Neat! Thanks for the info. 
Out of curiosity. What's the history of yours? Where did you get it?


----------



## OldRider (Feb 19, 2012)

I really really lucked out on mine. Last summer I was at a yard sale here in Winnipeg, I'm not at all a trike guy but I saw this little Werlich sitting under a pile of rugs that someone had pushed on top of it. I  piled the rugs back in their place and saw a two dollar price tag on the bars. I think I broke a speed record for a grab and dash,lol. The folks said they had bought it at a yardsale in the early 60s for their own kids, other then that I know nothing about it. Nice to see another Canadian interested in our own bikes and trikes


----------



## ridingtoy (Feb 19, 2012)

Werlich! That's the other Canadian brand I was trying to remember on another post besides CCM. Thanks for the memory refreshing.

Dave


----------



## OldRider (Feb 19, 2012)

ridingtoy said:


> Werlich!

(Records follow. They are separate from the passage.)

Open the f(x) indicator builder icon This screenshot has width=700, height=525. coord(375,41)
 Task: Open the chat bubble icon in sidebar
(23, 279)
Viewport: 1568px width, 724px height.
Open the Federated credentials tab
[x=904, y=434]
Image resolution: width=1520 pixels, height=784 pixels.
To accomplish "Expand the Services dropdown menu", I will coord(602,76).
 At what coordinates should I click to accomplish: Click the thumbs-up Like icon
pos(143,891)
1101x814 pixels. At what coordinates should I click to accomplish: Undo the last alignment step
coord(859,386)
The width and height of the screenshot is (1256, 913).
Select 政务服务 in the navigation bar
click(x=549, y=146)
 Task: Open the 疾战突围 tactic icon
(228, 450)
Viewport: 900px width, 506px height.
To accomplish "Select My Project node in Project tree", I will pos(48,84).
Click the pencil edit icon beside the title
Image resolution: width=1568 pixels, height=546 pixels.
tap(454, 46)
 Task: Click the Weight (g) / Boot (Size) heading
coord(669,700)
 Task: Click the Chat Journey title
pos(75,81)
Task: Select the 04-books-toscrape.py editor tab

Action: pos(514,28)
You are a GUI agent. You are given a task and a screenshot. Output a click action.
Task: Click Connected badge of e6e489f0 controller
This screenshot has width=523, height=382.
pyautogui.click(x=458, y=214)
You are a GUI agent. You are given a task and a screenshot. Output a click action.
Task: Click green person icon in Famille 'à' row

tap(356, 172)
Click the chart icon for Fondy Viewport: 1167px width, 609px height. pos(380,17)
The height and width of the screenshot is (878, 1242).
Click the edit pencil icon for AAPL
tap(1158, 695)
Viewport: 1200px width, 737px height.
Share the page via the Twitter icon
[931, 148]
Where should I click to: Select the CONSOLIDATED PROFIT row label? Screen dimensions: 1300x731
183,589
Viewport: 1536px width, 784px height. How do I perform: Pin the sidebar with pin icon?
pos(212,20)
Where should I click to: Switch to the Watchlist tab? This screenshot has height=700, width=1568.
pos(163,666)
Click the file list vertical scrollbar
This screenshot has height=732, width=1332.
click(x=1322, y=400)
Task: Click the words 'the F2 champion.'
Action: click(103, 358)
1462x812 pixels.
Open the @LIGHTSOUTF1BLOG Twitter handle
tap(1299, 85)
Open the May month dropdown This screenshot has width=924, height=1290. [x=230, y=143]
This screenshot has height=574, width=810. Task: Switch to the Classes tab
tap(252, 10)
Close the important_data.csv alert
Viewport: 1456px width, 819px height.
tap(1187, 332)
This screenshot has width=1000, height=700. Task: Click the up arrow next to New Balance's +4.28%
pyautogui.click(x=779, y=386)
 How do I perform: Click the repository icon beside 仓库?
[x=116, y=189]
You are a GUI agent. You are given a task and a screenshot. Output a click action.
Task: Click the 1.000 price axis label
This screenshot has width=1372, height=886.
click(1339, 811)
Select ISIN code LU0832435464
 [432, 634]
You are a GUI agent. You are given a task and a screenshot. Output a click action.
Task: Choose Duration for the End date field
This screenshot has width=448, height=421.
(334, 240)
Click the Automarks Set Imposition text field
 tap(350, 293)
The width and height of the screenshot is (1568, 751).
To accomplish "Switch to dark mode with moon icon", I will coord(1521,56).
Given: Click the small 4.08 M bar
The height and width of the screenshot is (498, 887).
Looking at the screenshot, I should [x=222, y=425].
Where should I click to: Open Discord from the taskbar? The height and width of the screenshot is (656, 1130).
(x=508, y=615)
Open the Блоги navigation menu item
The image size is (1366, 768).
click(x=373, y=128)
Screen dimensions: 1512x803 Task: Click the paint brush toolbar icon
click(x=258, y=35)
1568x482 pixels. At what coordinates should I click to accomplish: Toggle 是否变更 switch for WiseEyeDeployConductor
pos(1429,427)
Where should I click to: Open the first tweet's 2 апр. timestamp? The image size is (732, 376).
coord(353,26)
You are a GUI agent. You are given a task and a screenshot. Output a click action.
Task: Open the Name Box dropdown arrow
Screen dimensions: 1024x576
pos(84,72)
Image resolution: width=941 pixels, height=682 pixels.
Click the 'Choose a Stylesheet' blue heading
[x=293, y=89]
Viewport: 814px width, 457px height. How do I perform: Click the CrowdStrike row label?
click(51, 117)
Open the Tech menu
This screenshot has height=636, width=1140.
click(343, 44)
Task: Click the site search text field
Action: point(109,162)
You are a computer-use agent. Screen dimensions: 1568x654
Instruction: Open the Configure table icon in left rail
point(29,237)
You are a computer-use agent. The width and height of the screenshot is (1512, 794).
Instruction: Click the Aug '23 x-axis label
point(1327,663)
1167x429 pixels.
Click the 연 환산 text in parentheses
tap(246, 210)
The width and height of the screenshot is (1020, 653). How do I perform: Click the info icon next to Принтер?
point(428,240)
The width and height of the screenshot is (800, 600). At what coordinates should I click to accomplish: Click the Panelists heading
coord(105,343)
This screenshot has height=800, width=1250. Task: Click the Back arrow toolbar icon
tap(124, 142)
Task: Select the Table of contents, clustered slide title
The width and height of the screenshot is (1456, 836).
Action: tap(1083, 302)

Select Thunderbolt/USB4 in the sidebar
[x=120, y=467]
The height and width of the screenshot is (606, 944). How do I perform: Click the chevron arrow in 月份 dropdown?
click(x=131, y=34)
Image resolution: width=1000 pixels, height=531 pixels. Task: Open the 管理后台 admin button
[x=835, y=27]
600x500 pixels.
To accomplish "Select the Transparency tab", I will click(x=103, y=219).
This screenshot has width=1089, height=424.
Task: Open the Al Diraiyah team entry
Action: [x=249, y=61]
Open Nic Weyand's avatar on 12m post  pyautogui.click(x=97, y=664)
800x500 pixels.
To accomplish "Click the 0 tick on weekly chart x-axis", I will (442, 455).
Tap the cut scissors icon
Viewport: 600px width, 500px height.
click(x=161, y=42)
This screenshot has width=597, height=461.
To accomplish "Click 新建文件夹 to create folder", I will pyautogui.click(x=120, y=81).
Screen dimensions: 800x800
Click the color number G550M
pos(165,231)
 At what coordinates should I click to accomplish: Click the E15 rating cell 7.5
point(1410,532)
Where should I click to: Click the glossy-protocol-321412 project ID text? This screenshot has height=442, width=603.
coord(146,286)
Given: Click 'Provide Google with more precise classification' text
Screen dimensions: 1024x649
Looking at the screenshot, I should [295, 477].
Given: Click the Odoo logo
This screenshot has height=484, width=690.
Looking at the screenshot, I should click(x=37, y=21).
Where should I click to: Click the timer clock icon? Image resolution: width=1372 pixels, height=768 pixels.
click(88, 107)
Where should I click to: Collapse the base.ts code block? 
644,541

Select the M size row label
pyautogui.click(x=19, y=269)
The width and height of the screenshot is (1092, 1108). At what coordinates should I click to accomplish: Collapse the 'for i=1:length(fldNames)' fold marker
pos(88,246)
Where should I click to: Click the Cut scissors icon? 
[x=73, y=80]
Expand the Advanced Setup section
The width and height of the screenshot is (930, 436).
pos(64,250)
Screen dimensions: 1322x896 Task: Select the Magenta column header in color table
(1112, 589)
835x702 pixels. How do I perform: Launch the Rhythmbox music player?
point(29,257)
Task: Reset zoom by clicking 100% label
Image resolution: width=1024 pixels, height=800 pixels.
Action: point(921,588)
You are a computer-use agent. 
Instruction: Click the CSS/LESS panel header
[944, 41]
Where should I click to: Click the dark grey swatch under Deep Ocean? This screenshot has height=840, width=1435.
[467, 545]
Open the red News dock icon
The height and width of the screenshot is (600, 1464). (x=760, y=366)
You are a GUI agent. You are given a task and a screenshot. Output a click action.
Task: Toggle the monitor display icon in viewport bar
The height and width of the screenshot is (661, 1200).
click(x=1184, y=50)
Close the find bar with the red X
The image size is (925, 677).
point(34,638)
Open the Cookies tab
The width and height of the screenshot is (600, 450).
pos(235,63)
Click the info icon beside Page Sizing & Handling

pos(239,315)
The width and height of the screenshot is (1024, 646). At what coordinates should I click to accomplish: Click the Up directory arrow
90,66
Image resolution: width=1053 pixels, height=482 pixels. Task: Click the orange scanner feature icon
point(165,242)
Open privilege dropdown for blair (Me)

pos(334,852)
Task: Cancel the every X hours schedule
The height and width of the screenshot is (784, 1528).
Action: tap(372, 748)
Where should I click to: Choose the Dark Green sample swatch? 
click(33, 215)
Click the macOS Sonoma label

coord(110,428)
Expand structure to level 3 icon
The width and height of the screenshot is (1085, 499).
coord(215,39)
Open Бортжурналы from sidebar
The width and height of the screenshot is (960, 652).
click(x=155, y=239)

That's the other Canadian brand I was trying to remember on another post besides CCM. Thanks for the memory refreshing.
> 
> Dave




Dave, I think there might be one more, we had a Sunshine Bicycle Company that very likely made trikes as well.
edit: Doing a little more investigation I find Sunshine did indeed produce trikes in the 40s and 50s. Sunshine Bicycles was owned by the Massey Ferguson Harvester/Tractor Company.


----------



## Zephyr (Feb 19, 2012)

Another great information. I had heard of the Sunshine but never really paid attention to them. Old Rider, I lucked out on my W too as I didn't know what I was getting when I promised I was buying it with just a picture on the net. I couldn't go wrong with $15 no matter what. I was quite happy to find out it was a Canadian product I was buying.


----------